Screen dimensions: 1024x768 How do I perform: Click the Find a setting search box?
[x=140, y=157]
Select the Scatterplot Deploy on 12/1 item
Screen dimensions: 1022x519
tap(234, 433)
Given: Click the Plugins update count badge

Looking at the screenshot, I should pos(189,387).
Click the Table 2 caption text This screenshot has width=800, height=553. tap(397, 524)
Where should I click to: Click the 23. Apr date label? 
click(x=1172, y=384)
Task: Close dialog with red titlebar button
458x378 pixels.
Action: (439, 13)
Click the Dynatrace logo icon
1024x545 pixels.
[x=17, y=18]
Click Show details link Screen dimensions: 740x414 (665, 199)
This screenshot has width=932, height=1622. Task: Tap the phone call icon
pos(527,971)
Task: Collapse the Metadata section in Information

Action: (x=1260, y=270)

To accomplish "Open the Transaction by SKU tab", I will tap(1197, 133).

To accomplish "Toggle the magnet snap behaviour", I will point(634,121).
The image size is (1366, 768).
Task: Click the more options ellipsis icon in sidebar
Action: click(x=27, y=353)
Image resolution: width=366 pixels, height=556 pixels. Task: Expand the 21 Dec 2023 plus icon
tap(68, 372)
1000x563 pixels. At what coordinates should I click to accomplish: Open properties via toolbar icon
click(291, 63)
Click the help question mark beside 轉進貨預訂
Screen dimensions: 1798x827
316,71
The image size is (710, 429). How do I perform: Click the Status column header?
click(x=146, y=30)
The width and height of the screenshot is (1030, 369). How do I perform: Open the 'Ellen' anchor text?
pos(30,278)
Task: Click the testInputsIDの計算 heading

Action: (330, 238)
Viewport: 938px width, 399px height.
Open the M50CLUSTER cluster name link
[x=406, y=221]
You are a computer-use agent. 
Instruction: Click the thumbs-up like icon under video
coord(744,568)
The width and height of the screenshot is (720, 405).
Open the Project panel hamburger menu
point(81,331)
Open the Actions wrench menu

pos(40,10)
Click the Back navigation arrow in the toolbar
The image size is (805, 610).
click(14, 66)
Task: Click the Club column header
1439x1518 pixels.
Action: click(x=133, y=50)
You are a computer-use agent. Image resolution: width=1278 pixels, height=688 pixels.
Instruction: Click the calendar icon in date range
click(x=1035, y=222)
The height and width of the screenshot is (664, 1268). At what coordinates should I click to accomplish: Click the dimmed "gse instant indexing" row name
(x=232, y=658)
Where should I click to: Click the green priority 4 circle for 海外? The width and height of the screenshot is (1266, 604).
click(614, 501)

——

■ **WHAT NEEDS TO BE DONE**
Quote the line that contains "Image resolution: width=366" and each line after it through the end of the data, exactly, leaving out everything else.

■ **TASK RESPONSE**
Image resolution: width=366 pixels, height=556 pixels. Task: Expand the 21 Dec 2023 plus icon
tap(68, 372)
1000x563 pixels. At what coordinates should I click to accomplish: Open properties via toolbar icon
click(291, 63)
Click the help question mark beside 轉進貨預訂
Screen dimensions: 1798x827
316,71
The image size is (710, 429). How do I perform: Click the Status column header?
click(x=146, y=30)
The width and height of the screenshot is (1030, 369). How do I perform: Open the 'Ellen' anchor text?
pos(30,278)
Task: Click the testInputsIDの計算 heading

Action: (330, 238)
Viewport: 938px width, 399px height.
Open the M50CLUSTER cluster name link
[x=406, y=221]
You are a computer-use agent. 
Instruction: Click the thumbs-up like icon under video
coord(744,568)
The width and height of the screenshot is (720, 405).
Open the Project panel hamburger menu
point(81,331)
Open the Actions wrench menu

pos(40,10)
Click the Back navigation arrow in the toolbar
The image size is (805, 610).
click(14, 66)
Task: Click the Club column header
1439x1518 pixels.
Action: click(x=133, y=50)
You are a computer-use agent. Image resolution: width=1278 pixels, height=688 pixels.
Instruction: Click the calendar icon in date range
click(x=1035, y=222)
The height and width of the screenshot is (664, 1268). At what coordinates should I click to accomplish: Click the dimmed "gse instant indexing" row name
(x=232, y=658)
Where should I click to: Click the green priority 4 circle for 海外? The width and height of the screenshot is (1266, 604).
click(614, 501)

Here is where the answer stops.